Medicare Bill Would Bolster Funding for Variety of Education Programs
In a rare showing of bipartisanship, the U.S. House of Representatives on Thursday passed with overwhelming support from both sides of the aisle a Medicare bill that would also boost funding for rural school districts and for a home-visiting program.
The U.S. Senate plans to take up the measure after Congress returns from its two-week recess the week of April 13, and Sen. Majority Leader Mitch McConnell, R-Ky., said he expects it to pass in a similar bipartisan fashion.
The underlying bill, which overhauls a formula that provides payments to doctors seeing Medicare patients, also includes two important education provisions.
As my colleague Christina Samuels reported earlier this week over at the Early Years, the bill would provide an additional $800 million for the Maternal, Infant, and Early-Childhood Home Visiting Program, known as MIECHV. The program gives federal dollars to states, which use that money along with state funds to pay for nurses and trained workers to make home visits to families who face economic and social struggles.
The bill would also extend the Secure Rural Schools Act for two years, which provides hundreds of millions of dollars to rural counties to provide consistent support for more than 4,400 schools located near national forest areas.
Funding for the law, which was established in 2000 and expired in 2006, has received multiple extensions, typically to unrelated bills. During the last temporary extension in October of 2013, for example, the funding was attached to the Helium Stewardship Act of 2013, which primarily aimed to address a helium shortage.
Last year (fiscal 2014), states received about $329 million in funding. But because the law was not reauthorized last year, funding for the program has now reverted to a formula created in 1908, which stipulates that states will receive 25 percent of timber sales revenues from their national forest land. And under that formula, 41 states would receive a cut of just $50 million this year.
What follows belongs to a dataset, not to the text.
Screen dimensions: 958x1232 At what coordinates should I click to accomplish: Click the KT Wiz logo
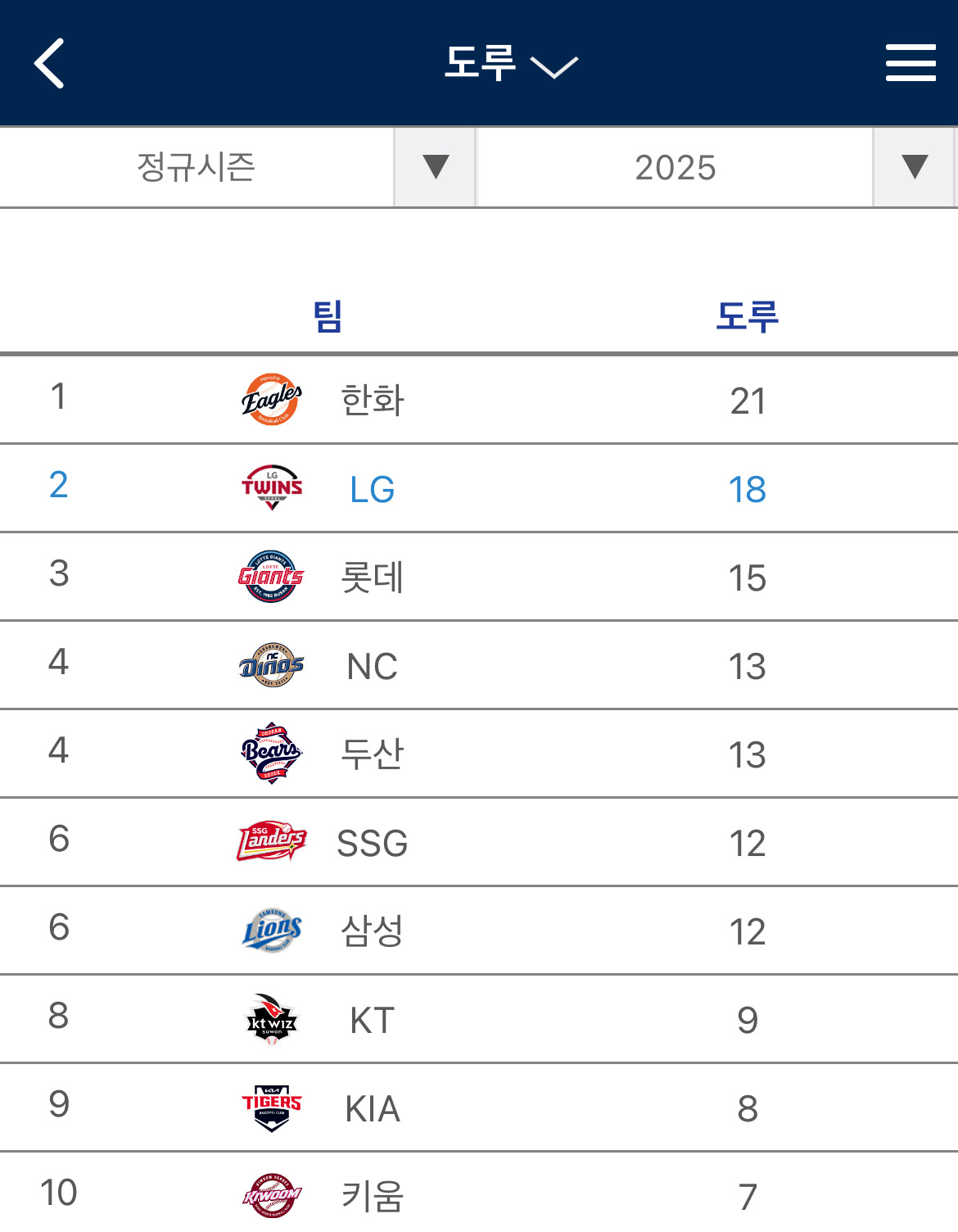pos(272,1019)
A coalition of rural school organizations, led by AASA, the School Superintendents Association, wrote to members of Congress this week urging them to include the funding in the Medicare "doc fix" bill, as the legislation is called.
"For many rural counties once dependent on timber revenue, SRS [Secure Rural Schools] payments are the lifeblood of local schools and communities, helping them avoid school closures, teacher and public employee layoffs, library closures, and reduced mental health services," wrote AASA's associate executive director of policy and advocacy, Noelle Ellerson, in a March 25 letter to House members.
In the letter, Ellerson also noted that the funding has allowed rural county road departments to address their severe maintenance backlog in addition to funding schools.
And finally, the Medicare bill would also extend for two years the Children's Health Insurance Plan, or CHIP. When Congress passed the Affordable Care Act, it extended money for CHIP only through Sept. 30, 2015.